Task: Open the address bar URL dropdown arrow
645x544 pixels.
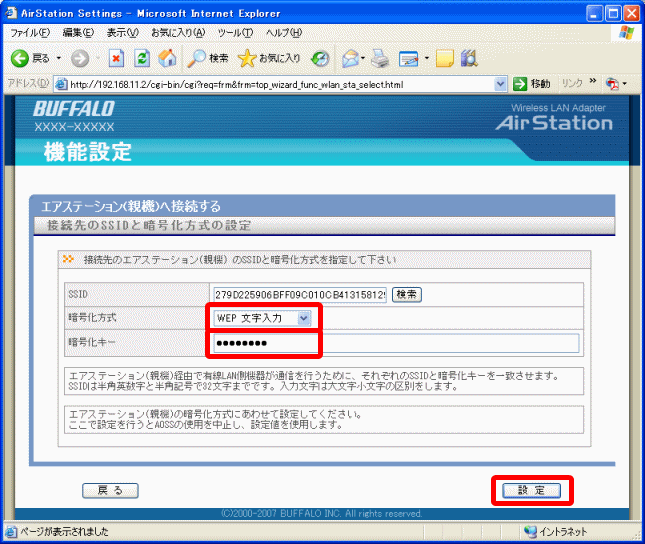Action: point(502,84)
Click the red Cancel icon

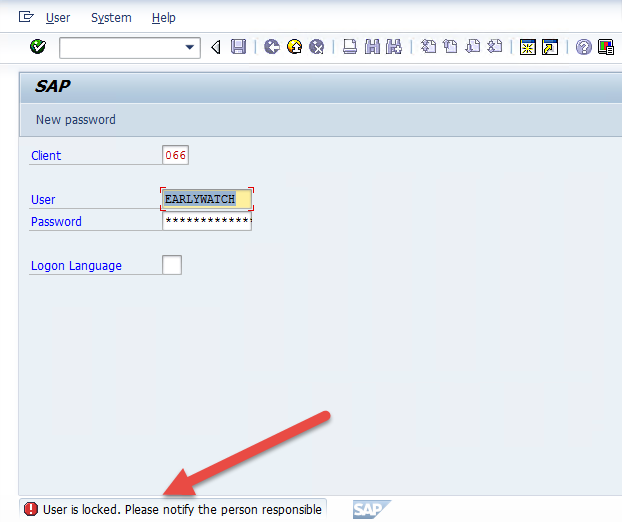coord(317,47)
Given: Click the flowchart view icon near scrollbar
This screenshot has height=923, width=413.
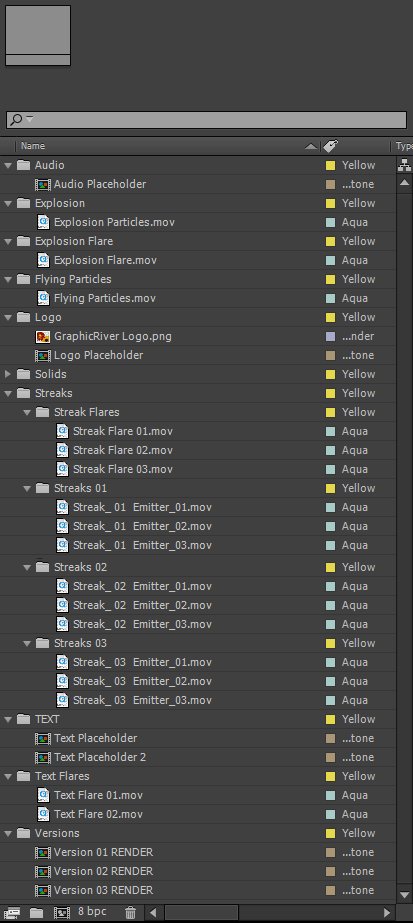Looking at the screenshot, I should pyautogui.click(x=404, y=165).

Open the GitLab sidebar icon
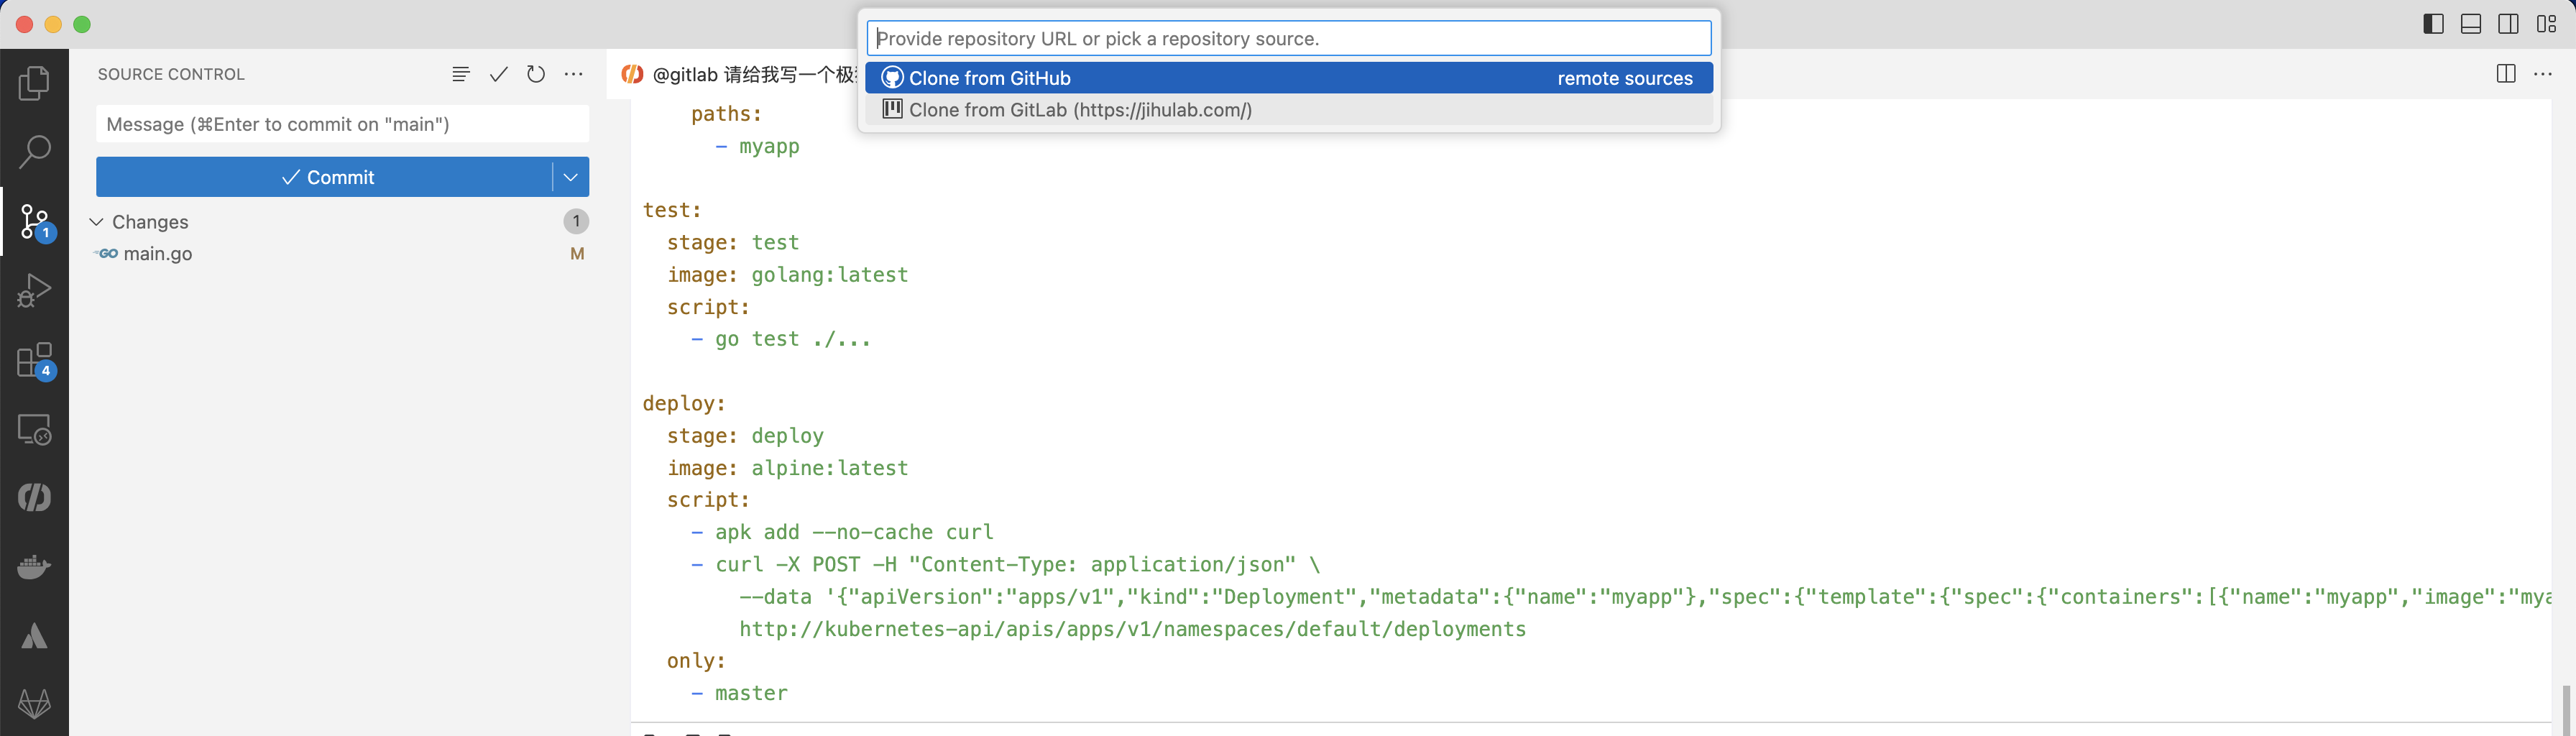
★ ★ ★ ★ ★ ★ ★
Task instructions =
Restate all the lines above, substituting "button" for every occurrence of "icon" and leaving everything else unchanged. Omit the pictures.

Response below =
Task: Open the address bar URL dropdown arrow
645x544 pixels.
Action: point(502,84)
Click the red Cancel button

coord(317,47)
Given: Click the flowchart view button near scrollbar
This screenshot has height=923, width=413.
Looking at the screenshot, I should pyautogui.click(x=404, y=165).

Open the GitLab sidebar button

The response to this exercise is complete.